** Dataset records follows **
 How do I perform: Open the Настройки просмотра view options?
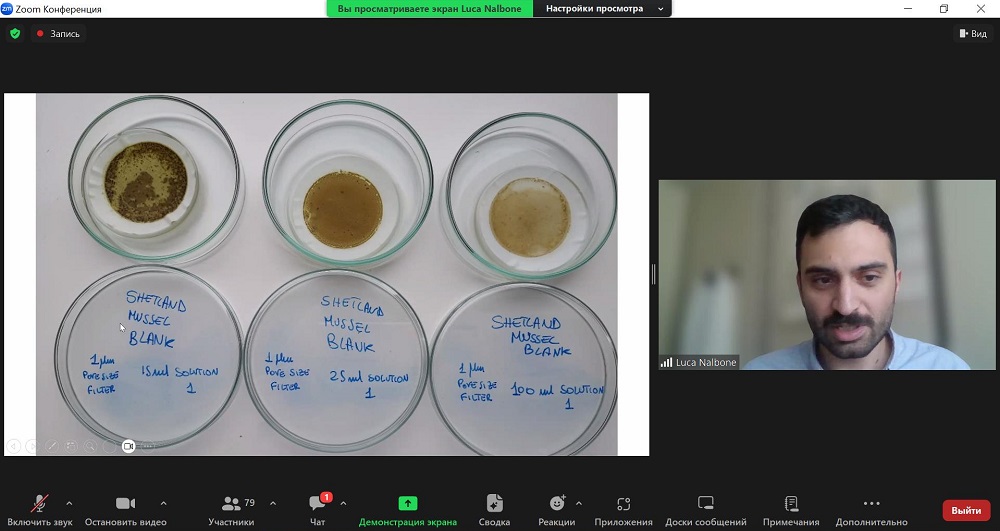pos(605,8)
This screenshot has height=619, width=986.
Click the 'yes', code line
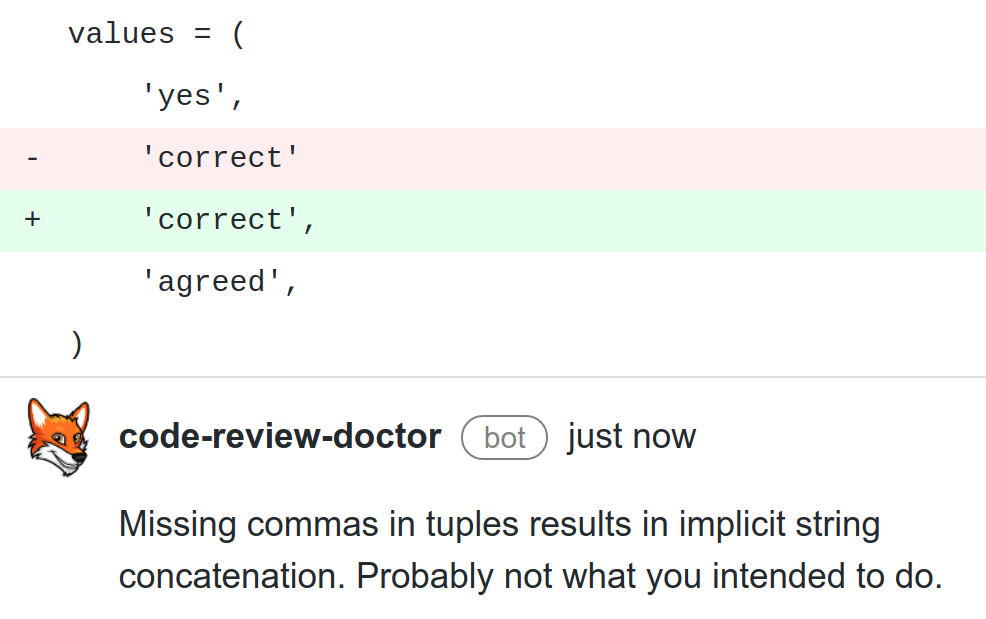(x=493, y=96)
** End of Dataset records **
** Dataset records follows **
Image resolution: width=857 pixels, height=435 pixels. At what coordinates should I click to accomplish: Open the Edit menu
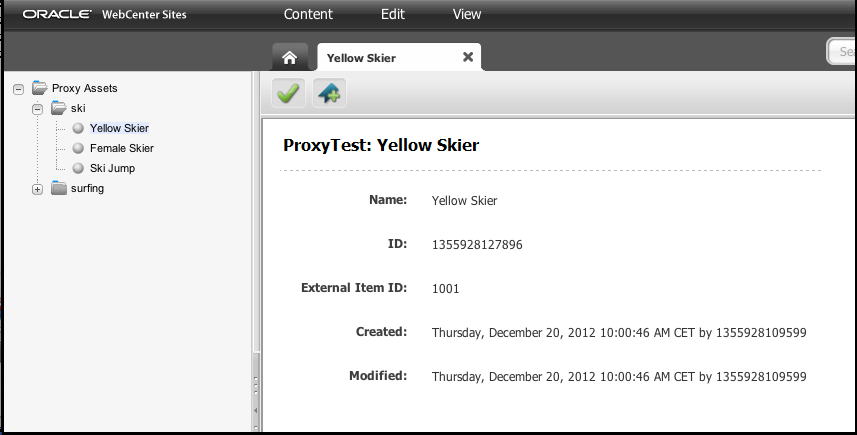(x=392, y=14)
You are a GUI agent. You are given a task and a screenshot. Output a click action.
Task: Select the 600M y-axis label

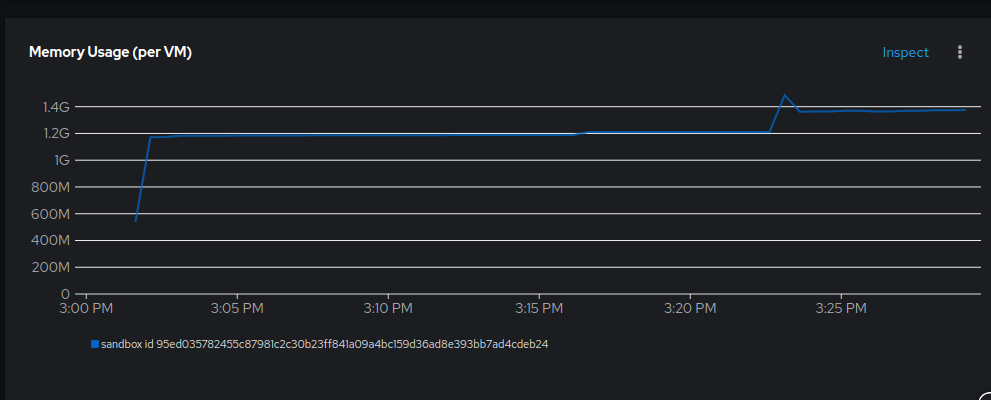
** End of Dataset records **
** Dataset records follows **
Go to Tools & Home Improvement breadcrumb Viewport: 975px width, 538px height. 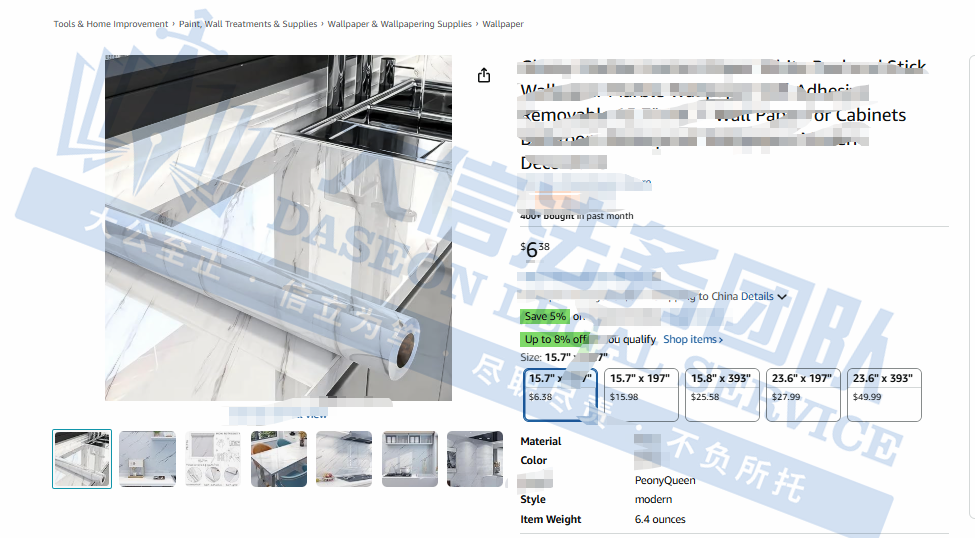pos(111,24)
** End of Dataset records **
Task to carry out: Extract every line of the records above that contains the word "screenshot".

Result of this exercise:
This screenshot has height=619, width=986.
You are a GUI agent. You are given a task and a screenshot. Output a click action.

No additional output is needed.